Jangan sok perhatian seperti itu.” Kataku dengan tawa, diikuti tawanya juga.
Aku
dengannya tak terlalu akrab, kami hanya berteman, dan hanya sesekali bertemu
meskipun rumah kami tak berjauhan. Mengapa ia begitu perhatian ? Ya, dia memang
sosok yang perhatian. Mirip dengan ibunya. Gadis yang mendapatkannya sangat
beruntung.
Pernah
suatu ketika aku ketakutan, aku tak tahu bagaimana caraku pulang, sementara
malam semakin larut. Lampu-lampu jalanan padam dan anjing liar berkeliaran. Lalu
tiba-tiba pria itu muncul dan menemaniku sampai di rumah. Mengapa kau begitu
luarbiasa ? hadir tanpa diminta.
Suatu
malam ketika semua orang beramai-ramai makan, aku tak ingat malam itu kami
makan apa, yang jelas di dalam menu itu ada udang. Aku sangat suka udang,
tetapi aku kehabisan udang. Pria itu melihatku, dan berkata, “Mbak suka udang ?

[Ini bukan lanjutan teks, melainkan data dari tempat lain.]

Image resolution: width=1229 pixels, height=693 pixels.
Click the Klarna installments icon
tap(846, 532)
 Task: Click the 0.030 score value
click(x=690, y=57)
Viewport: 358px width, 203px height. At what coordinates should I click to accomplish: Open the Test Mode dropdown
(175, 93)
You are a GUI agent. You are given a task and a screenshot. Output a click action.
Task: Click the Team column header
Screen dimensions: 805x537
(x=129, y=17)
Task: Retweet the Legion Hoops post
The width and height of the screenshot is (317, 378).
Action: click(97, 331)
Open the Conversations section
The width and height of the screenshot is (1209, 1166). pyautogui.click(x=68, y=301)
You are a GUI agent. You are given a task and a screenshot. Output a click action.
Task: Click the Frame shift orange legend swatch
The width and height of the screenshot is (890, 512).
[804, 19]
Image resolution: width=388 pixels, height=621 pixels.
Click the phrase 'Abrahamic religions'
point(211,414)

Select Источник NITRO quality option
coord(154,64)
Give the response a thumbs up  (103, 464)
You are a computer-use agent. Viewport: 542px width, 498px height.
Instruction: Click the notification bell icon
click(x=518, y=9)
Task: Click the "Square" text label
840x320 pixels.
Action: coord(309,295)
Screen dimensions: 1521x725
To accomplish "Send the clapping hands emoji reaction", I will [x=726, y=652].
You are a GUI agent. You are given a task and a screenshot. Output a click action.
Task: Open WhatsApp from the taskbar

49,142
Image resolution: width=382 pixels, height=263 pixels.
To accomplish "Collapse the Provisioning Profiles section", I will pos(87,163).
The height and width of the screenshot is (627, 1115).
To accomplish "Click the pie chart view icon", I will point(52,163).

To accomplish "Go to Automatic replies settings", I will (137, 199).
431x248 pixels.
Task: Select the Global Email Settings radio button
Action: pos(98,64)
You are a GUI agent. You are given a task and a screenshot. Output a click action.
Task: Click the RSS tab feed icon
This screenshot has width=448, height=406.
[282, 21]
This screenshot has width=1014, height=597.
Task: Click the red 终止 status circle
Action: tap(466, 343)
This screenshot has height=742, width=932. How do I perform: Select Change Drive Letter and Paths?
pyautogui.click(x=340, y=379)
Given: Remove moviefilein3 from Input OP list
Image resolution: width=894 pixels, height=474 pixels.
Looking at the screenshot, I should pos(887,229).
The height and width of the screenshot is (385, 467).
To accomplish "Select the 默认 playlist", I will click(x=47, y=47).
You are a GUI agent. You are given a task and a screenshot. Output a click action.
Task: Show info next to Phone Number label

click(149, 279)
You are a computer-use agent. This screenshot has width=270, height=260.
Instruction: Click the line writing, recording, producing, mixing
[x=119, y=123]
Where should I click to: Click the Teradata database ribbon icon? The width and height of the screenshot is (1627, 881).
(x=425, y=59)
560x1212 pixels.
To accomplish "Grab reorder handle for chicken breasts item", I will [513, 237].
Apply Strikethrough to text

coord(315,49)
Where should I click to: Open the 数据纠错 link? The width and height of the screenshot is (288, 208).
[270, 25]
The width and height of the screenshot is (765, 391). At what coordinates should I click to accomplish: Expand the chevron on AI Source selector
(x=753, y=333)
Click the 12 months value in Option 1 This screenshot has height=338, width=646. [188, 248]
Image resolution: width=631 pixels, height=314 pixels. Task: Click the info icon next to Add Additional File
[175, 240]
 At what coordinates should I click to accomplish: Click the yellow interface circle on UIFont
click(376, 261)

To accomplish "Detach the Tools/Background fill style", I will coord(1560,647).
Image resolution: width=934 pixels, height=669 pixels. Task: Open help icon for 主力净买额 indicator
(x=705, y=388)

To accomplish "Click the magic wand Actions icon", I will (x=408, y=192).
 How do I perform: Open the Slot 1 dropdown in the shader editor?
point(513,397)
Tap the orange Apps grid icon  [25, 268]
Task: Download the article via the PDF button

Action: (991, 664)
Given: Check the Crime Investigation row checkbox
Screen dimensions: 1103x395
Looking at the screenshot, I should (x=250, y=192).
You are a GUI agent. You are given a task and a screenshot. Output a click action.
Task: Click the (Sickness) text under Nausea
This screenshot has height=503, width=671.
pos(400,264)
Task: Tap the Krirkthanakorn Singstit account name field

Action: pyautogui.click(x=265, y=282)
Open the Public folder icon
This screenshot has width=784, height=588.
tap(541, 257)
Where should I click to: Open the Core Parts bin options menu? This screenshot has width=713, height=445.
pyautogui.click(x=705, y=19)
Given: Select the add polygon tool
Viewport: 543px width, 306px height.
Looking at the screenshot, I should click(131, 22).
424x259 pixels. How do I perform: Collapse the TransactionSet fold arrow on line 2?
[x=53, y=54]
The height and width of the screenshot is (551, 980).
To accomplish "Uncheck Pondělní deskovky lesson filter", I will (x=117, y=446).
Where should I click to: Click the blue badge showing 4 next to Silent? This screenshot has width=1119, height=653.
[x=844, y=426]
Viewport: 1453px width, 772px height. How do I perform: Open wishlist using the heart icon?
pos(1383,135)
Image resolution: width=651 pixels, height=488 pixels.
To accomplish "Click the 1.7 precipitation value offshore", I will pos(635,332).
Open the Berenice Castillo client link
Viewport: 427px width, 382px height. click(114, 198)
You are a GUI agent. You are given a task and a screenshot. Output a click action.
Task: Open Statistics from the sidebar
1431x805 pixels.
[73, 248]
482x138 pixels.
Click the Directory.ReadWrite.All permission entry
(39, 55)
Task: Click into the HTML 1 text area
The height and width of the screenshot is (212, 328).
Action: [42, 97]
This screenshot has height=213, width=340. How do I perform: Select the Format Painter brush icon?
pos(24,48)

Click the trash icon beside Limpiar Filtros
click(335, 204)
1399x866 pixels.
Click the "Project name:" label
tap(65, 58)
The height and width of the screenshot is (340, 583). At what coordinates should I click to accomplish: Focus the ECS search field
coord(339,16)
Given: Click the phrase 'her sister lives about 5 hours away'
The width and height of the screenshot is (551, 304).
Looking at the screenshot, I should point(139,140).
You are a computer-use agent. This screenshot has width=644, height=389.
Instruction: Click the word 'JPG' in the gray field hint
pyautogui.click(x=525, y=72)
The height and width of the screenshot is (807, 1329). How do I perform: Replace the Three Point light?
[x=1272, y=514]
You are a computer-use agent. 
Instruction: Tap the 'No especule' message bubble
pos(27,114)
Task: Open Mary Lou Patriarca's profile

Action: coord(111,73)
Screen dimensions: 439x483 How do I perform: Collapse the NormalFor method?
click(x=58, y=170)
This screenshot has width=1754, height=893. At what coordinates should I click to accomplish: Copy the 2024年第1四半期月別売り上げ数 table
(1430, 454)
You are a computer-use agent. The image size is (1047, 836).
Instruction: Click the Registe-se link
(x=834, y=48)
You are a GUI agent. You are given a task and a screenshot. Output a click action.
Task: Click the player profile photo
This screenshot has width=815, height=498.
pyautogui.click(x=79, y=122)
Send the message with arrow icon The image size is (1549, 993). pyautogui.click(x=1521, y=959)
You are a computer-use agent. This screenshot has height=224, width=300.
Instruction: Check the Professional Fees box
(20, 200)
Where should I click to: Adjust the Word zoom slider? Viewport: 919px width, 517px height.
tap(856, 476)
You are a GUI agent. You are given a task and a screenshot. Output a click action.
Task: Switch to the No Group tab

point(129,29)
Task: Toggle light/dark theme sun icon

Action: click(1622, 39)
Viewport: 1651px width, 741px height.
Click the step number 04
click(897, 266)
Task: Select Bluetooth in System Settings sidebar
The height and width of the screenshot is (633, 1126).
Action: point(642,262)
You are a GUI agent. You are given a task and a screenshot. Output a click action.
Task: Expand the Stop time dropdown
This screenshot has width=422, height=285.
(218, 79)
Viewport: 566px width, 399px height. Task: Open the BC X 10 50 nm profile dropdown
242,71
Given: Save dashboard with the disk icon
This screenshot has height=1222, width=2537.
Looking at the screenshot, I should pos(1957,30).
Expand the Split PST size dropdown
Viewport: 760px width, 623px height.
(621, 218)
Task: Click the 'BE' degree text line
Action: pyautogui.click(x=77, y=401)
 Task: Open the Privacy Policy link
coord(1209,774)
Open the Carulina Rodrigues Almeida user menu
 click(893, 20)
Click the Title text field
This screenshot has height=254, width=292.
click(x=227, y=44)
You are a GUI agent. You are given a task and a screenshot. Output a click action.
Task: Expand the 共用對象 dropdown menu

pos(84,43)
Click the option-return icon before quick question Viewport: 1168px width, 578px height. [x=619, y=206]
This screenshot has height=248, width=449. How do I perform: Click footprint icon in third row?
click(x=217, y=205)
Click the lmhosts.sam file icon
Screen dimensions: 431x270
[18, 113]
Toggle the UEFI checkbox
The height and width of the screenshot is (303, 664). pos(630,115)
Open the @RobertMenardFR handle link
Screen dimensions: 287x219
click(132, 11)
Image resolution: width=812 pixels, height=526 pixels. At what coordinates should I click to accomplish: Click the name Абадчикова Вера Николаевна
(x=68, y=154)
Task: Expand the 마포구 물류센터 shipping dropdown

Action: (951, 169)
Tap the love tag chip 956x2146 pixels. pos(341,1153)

ambil aja udangku, enggak apa-apa kok.” Begitu katanya. Aku terkejut dan tanpa
menjawab, ia langsung memindahkan udang di piringnya ke piringku.
Yang
paling tak pernah bisa kulupa adalah ketika aku, Rania, Sonya, Joshua, dan Roni
pergi ke sebuah restoran. Kami membuat party kecil-kecilan karena Rania ultah. Di
restoran itu kami semua sama-sama memesan nasi goreng seafood, dan beraneka
macam jus. Aku, Rania, dan Sonya benar-benar kekenyangan, sementara makanan
kami belum habis. Piring Joshua dan Roni sudah bersih sejak tadi. Mereka berdua
melirikku.
“Mbak,
itu enggak dihabisin nasinya ?” Tanya Joshua. Aku mengangguk.
“Kalau
gitu, sini mbak, aku habisin aja.” Kata si Roni.
“Aku
duluan tadi yang ngomong.” Ujar Joshua.
“Ya
udah, barengan aja.” Sahut Roni.
Aku
kira mereka bercanda, tidak mungkin mereka mau makan sisa makanannya orang
lain. Tetapi, keduanya langsung meraih sendok dan garpu maing-masing, dan
mereka melahap habis sisa nasi di piringku. Dua bocah yang konyol.
Terimakasih
Tuhan, aku benar-benar bahagia bisa bertemu dan berteman dengan pria sebaik
dirinya. Kelak aku butuh pria seperti itu untuk mendampingi hidupku.